There really is literally no end to this circus.

4-Year-Old Can Be Sued, Judge Rules in Bike Case

Presidents are not responsible for their policy failures. Ever. In any administration.

But 4-year-olds are perfectly and legally culpable.

How in the world could young people come to the conclusion that they cannot trust their elders, I wonder?

Perhaps because they can't.

And perhaps we have no plans to ever earn back that trust.

Perhaps.

Wednesday, October 27, 2010

Pride. It's a helluva drug.

I think, at this point, watching the stupidity of aggression and arm-twisting, how it inevitably fucks things up, and how little anyone takes any responsibility for it.

Perhaps this really is the world we want.

We seem dissatisfied. But when you talk to anyone about how it got this fucked up, they all defend all the bullshit that got us here. Against everyone else, of course. They hate how their own arms get twisted. But they love twisting someone else's arm.

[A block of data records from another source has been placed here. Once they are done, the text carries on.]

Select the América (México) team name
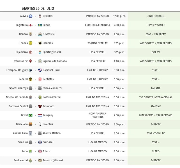Viewport: 180px width, 168px height. 53,160
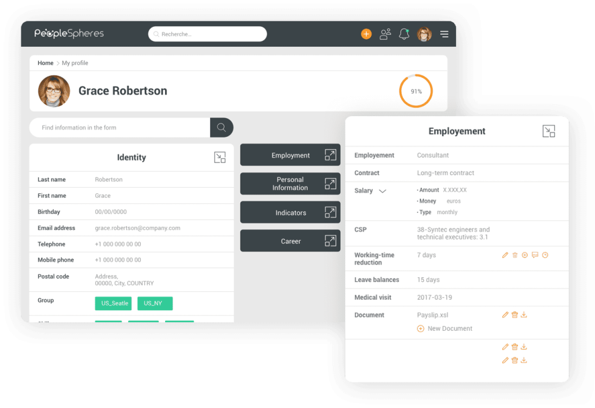Viewport: 595px width, 408px height.
Task: Delete the Working-time reduction entry
Action: pos(515,255)
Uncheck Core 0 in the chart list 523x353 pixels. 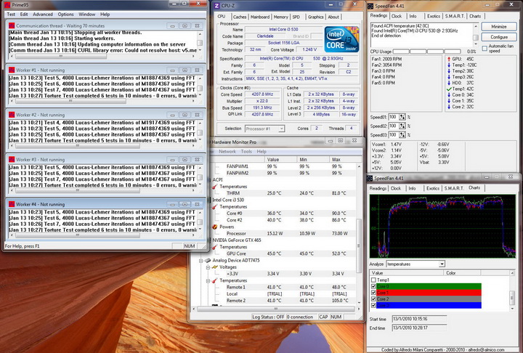(x=374, y=286)
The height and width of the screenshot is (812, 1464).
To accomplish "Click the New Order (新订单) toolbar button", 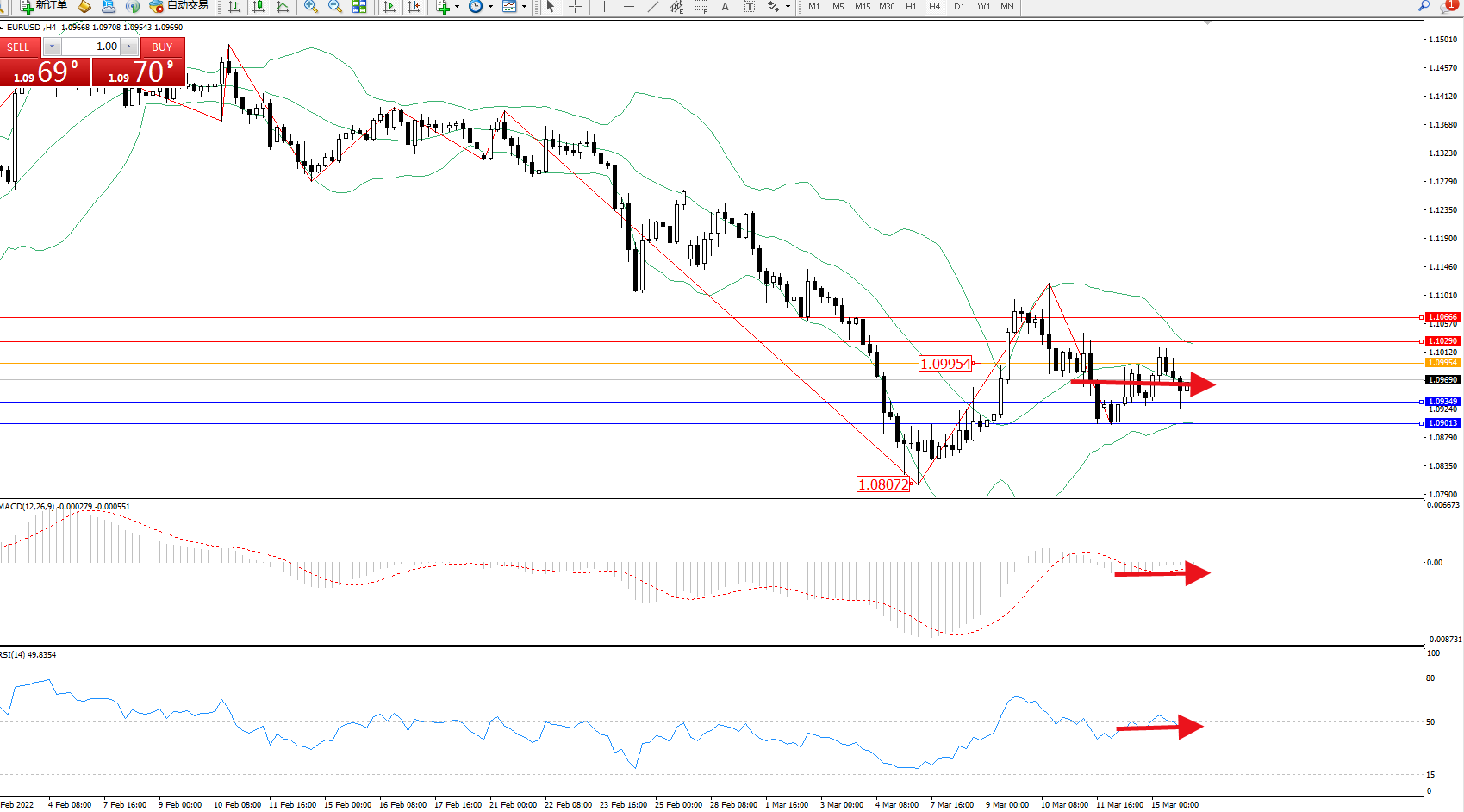I will click(43, 6).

Perhaps our entire lives are just one long unhappy marriage. And if we all pretend like this is the way things are supposed to be, we can all, maybe, pretend, as well, just how happy we are with life as it is.

Perhaps a world that is fucked up and unhappy and with no potential for anything better, as long as we continue down this same road, is just too comfortable to ever give up.

All I know is that all this pride costs us something.

A life we love, namely. And one that's safer, freer, more decent, more full of opportunities, and where more people more genuinely get their needs taken care of.

That's the choice, I suppose. The same unhappy mess. Or something better.

Difficult choice, I know.

And it's not a political party that offers us a path out.

It's not anything that any politician can offer us at all (other than getting out of our way).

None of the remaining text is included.